The lawyer for a Kennesaw State University secretary claimed he has evidence of kickbacks and fraud inside the school's highly-regarded Dining Services division.

The allegations came in a demand letter sent to the school asking for $1.5 million to avoid a lawsuit from a secretary who claimed she has been mistreated since the FOX 5 I-Team first revealed questionable behavior inside the department.

"The enterprise that's being run at Kennesaw State University, taxpayers should be alarmed," attorney Mike Puglise told FOX 5 I-Team reporter Randy Travis. "It's pathetic."

"Do you think KSU really wants to know the truth here?"

"Nah, no, no," Puglise responded. "They want to stick their head in the sand and pretend this isn't happening."

Puglise shared with the FOX 5 I-Team what he already sent KSU and the GBI: evidence he claimed proved former school culinary services director Gary Coltek was secretly being paid on the side by KSU vendors, plus documents that raised questions about how much food was really grown at the KSU owned and operated farm.

"It's a complete fabrication of the numbers," Puglise stressed. "It's home cooking the books."

Student volunteers help run Hickory Grove Farm a few miles from the KSU main campus.
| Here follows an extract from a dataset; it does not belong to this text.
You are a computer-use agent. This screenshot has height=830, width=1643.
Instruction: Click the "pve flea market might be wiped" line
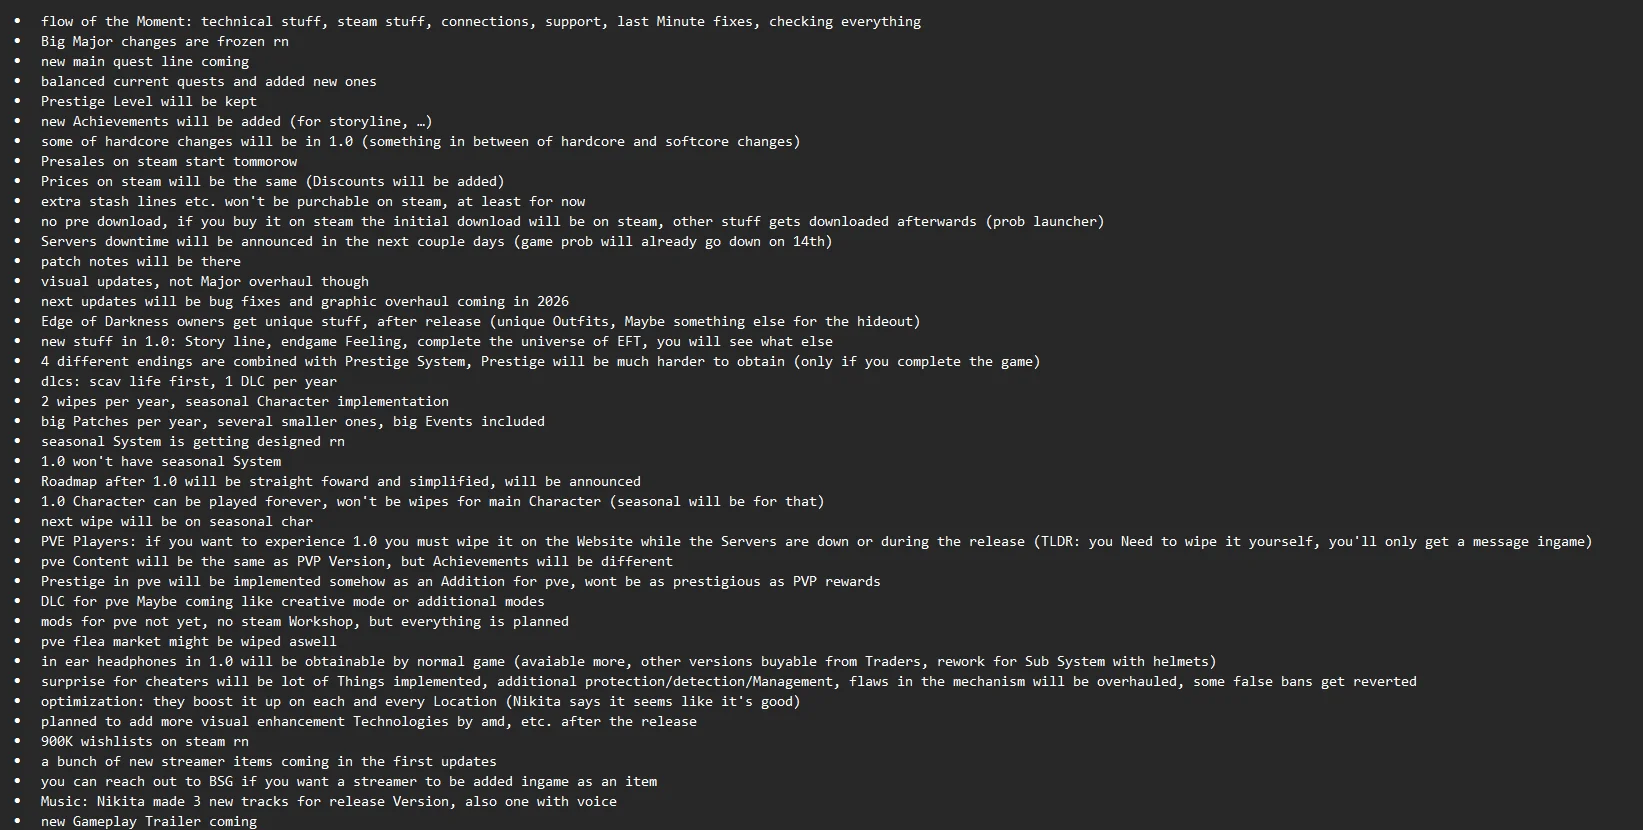(x=188, y=641)
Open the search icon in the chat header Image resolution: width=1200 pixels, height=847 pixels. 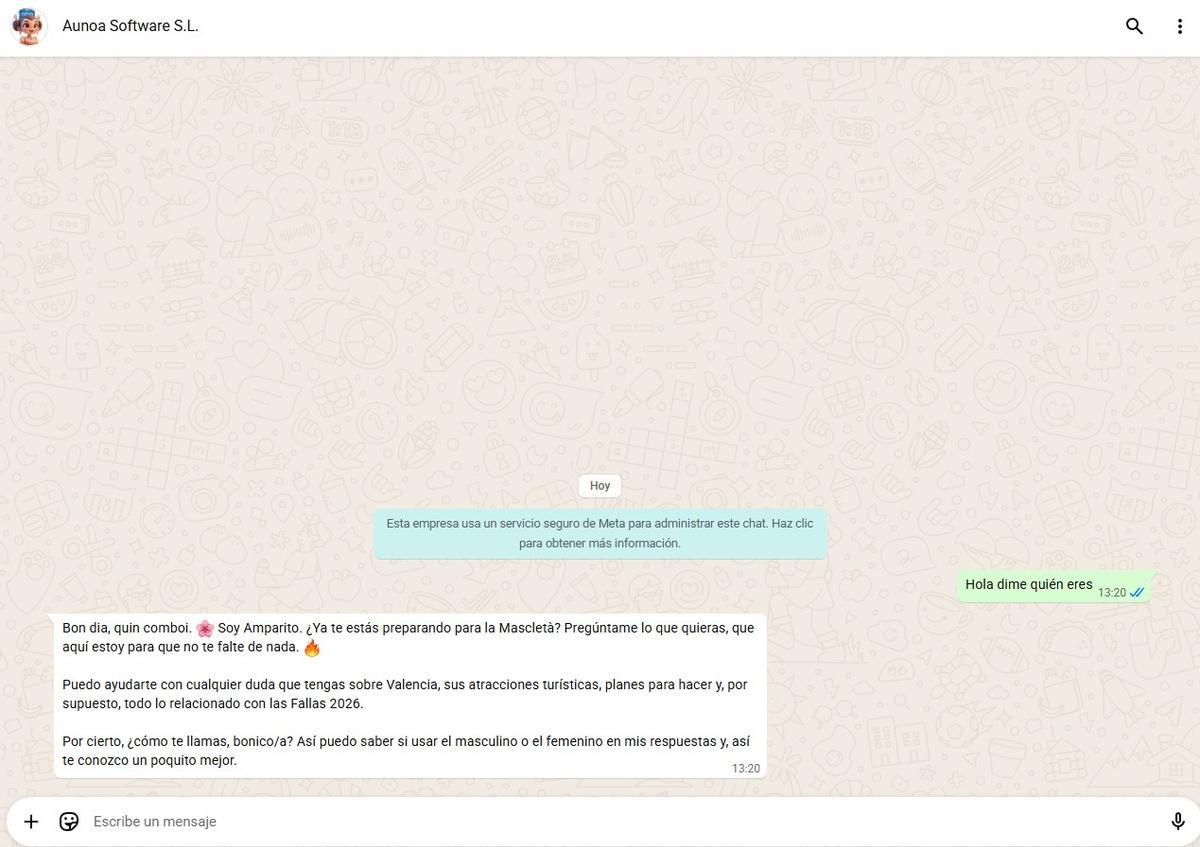[x=1134, y=27]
The food grown at the farm eventually winds up at Kennesaw State University. The idea of farm to table gave the school a national reputation.

And riding that reputation was the school's star culinary services director. Coltek suddenly resigned in September after the FOX 5 I-Team began asking questions about his outside business dealings... and why he was using his secretary Tracy Nunn to do his private work on KSU time.

"I just did the work that was required of me as my job duties at KSU as instructed by Gary Coltek," Nunn said when we knocked on her door to ask why her name was listed as the registered agent for one of Coltek's companies.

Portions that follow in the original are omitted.